The 5v5 zone entry drills went a little better.
The Penguins begin the week in a much better mental position than last week, but the standings are still a mess. The Penguins are no longer cellar dwellers in the Eastern Conference (that dubious position now belongs to the Philadelphia Flyers), and four teams rest below them in the standings. However, three teams are still between them and the last wild card.
Penguins Lines
Evgeni Malkin-Sidney Crosby-Rickard Rakell
Drew O’Connor-Lars Eller-Cody Glass
Michael Bunting-Noel Acciari-Jesse Puljujarvi
Kevin Hayes-Blake Lizotte-Anthony Beauvillier
Defense
Matt Grzelcyk-Kris Letang
Marcus Pettersson-Erik Karlsson
Ryan Graves-Jack St. Ivany
New Middle Six, For Now
Acciari sort of shrugged off Sullivan’s compliment. Saturday, Sullivan conceded he’s moved Acciari around the lineup but also said, “I think he’s a beast.”
The overt praise rolled off Acciari.
“For me, I mean, center wing, I’m used to both. I try to make my game as simple as possible so whoever I play with, wherever I play, knows what game they’re you’re going to get from me,” Acciari told PHN. “(I) just try and do anything I can to help who I’m playing with. Hopefully, we’re productive and relied on defensively.”
For Glass, it’s a chance to put himself in the NHL lineup firmly. He never got the chance in Vegas, where he was the organization’s first-ever draft pick in 2018.
“(The lines have) kind of been in a blender, so I’ve been playing with everybody,” Glass told PHN. “But I’ll try and stick to what I’ve been doing best, and that’s working hard and trying defensively to let everything else kind of take care of itself.

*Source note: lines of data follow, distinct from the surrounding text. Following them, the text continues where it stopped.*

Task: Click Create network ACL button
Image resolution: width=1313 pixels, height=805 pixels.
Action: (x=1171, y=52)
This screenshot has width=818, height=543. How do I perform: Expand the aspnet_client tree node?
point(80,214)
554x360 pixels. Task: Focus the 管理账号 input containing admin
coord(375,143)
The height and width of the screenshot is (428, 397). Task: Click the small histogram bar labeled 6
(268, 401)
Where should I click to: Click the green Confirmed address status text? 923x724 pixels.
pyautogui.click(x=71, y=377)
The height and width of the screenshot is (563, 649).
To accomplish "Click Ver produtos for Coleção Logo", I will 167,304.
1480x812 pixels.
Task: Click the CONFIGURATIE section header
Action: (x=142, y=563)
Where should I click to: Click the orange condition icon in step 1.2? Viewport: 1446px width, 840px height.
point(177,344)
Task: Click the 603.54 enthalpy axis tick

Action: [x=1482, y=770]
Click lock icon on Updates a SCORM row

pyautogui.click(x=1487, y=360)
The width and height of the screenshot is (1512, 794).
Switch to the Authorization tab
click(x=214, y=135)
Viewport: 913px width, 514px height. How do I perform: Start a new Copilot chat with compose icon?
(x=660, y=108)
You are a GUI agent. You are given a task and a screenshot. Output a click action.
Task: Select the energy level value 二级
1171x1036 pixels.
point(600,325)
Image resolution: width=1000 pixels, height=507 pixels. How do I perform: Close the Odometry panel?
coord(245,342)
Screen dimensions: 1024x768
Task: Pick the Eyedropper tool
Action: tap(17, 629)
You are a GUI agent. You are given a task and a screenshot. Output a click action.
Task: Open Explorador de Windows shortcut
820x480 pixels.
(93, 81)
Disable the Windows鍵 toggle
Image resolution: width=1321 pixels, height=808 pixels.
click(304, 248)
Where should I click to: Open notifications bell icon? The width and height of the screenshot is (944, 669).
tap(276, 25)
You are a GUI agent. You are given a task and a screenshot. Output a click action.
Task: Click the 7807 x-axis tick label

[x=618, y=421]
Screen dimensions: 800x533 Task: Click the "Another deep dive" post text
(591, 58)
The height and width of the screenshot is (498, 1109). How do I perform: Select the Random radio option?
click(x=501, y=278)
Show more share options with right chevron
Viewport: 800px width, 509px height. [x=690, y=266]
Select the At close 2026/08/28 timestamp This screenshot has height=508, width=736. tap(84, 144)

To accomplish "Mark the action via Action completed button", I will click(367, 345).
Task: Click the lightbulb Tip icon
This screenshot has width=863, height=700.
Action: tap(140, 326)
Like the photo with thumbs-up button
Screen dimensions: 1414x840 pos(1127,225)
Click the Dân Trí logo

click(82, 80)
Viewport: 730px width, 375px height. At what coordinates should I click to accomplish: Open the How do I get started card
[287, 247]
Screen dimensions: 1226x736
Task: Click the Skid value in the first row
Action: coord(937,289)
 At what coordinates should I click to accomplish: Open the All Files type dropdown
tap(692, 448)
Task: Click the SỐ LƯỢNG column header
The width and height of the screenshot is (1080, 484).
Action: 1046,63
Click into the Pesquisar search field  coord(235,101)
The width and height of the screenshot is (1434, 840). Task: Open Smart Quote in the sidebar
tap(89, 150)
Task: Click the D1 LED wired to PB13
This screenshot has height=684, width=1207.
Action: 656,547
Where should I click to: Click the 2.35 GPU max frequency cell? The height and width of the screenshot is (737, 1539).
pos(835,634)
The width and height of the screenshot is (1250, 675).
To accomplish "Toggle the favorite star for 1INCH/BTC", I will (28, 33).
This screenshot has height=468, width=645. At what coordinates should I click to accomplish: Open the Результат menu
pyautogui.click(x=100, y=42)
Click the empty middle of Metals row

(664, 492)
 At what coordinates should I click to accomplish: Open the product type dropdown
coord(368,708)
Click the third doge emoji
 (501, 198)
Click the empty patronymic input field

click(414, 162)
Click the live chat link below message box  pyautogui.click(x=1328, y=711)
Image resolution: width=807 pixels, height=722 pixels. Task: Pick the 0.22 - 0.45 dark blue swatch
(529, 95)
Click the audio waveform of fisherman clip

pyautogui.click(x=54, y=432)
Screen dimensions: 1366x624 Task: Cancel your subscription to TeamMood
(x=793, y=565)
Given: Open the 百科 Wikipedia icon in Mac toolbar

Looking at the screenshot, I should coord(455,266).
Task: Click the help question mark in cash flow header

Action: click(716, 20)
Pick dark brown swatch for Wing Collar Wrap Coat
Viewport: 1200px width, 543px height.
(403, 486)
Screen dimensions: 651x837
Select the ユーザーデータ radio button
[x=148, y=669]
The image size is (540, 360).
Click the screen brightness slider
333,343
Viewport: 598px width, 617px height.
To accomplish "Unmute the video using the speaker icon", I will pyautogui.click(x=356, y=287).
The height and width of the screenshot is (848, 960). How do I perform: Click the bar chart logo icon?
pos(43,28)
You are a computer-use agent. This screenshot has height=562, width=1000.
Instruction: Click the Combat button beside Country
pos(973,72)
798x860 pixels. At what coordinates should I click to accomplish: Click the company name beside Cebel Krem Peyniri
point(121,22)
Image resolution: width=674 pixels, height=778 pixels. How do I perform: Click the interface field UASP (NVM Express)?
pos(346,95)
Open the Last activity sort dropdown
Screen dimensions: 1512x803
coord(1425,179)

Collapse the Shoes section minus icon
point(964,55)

It’s been good. I don’t know how it’s going to be; no one really does, but that’s kind of how it goes.”
In Nashville, he had a two-year run but faltered in the second year, and Nashville general manager Barry Trotz affixed a third-round pick to Glass so Penguins GM Kyle Dubas would bite. It was a salary dump, but the affable Glass isn’t feeling much pressure to start lighting the lamp.
The one thing everyone agrees on is that no one should get too comfortable with the lines.
Penguins Injuries
Matt Nieto was again a full participant at practice. For the first time in his nearly year-long rehab, he will join the team on the road trip. Even if he is fully healthy, the Penguins cannot activate him without a corresponding roster move due to salary cap reasons.
Nieto signed a two-year, $1.8 million deal on July 2023 but has undergone more surgeries than scored goals. He has four points (1-3-4) in 22 games for the Penguins.
Rust will also join the team on the five-day, three-game road trip beginning on Long Island on Tuesday, then a back-to-back in Carolina on Thursday and Washington on Friday.